En désavouant publiquement l'ex-directeur général de la Ville de Montréal, Guy Hébert, le cabinet du ministre de la Sécurité publique a rompu le secret qui entoure les échanges de communication entre les hauts fonctionnaires et le gouvernement au plus haut niveau de l'État.

Dans notre système de gouvernement responsable, le ministre a la responsabilité de protéger le caractère confidentiel de l'information qui lui est fournie par les mandarins de l'État. En retour de cette protection, hauts fonctionnaires et politiciens peuvent se parler franchement, brutalement, «dans le blanc des yeux», sans crainte de voir leurs propos politisés sur la place publique.

À la Sécurité publique, il serait étonnant que le ministre ne soit pas régulièrement exposé à de l'information de nature souvent douteuse sur le plan éthique et moral. Pourtant, cette information est gardée secrète par le ministre la plupart du temps.

Mais dans le cas de l'ex-DG de Montréal, le ministre Stéphane Bergeron a vraisemblablement pensé que Guy Hébert avait posé un geste à ce point répréhensible en niant avoir demandé la démission du chef de police, qu'il a cru bon le contredire publiquement. C'est ainsi que l'attaché de presse du ministre indiquait que «Guy Hébert avait appelé le sous-ministre et demandé le remplacement de Marc Parent».

L'ambiguïté, dit-on, est un élément clé de la politique. Guy Hébert n'est certainement pas le premier haut dirigeant à dire des choses en public qui sont différentes des choses dites en privé. Comment décider que ces doubles discours deviennent des mensonges qui doivent être contredits? Comment le cabinet du ministre trace-t-il la ligne éthique entre une réalité déformée qu'il garde secrète, et une autre qu'il dénonce publiquement?

En disant que l'ex-DG de la Ville avait demandé le «remplacement» de Marc Parent, le cabinet du ministre a divulgué à la fois trop et pas assez d'information. Trop, parce que le ministre a brisé son obligation de protéger la confidentialité des propos tenus par les hauts fonctionnaires dans l'exercice de leurs fonctions. Et pas assez, parce que l'information dévoilée est insuffisante et ne permet pas à l'opinion publique de se faire sa propre idée sur l'éthique de Guy Hébert.

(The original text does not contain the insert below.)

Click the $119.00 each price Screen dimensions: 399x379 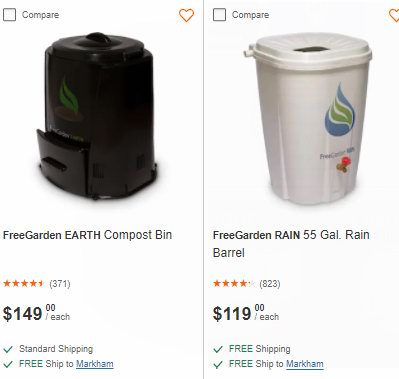pos(246,313)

Ce dernier voulait-il déplacer le chef de police pour se défaire d'une enquête embarrassante sur l'octroi de contrats publics? Ou voulait-il parler des problèmes de gérance et d'intendance de la Ville qui se bute aux résistances du Service de police dans ses tentatives de rationaliser la gestion des ressources humaines? Dans le premier cas, il ne fait aucun doute que le bureau du ministre était justifié d'intervenir comme il l'a fait. Mais dans le second, le problème éthique est moins clair et l'intervention du cabinet du ministre demande des explications plus substantielles que celles fournies jusqu'à présent.

Mardi, le ministre a dit des propos de Guy Hébert lors de la conversation avec son sous-ministre qu'ils étaient «relativement vagues» et que l'ex-DG n'avait pas «demandé directement le remplacement» du chef de police, mais que les «discussions étaient à l'effet d'examiner les possibilités ou les conditions d'un éventuel remplacement».

Rien dans tout ceci ne constitue une preuve claire d'ingérence de la part de Guy Hébert. Le DG est responsable de l'efficacité de gestion des services rendus par la ville. Il a, à ce titre, un intérêt institutionnel légitime dans l'administration du SPVM. Parler de «remplacement» dans ce contexte n'est pas anormal étant donné que le mandat du chef Parent arrive à terme dans quelques mois.

En causant le départ de Guy Hébert, le ministre de la Sécurité publique a ouvert une brèche dans les conventions. Il doit maintenant fournir au public plus d'information sur les circonstances et la nature des propos tenus par l'ex-DG de Montréal.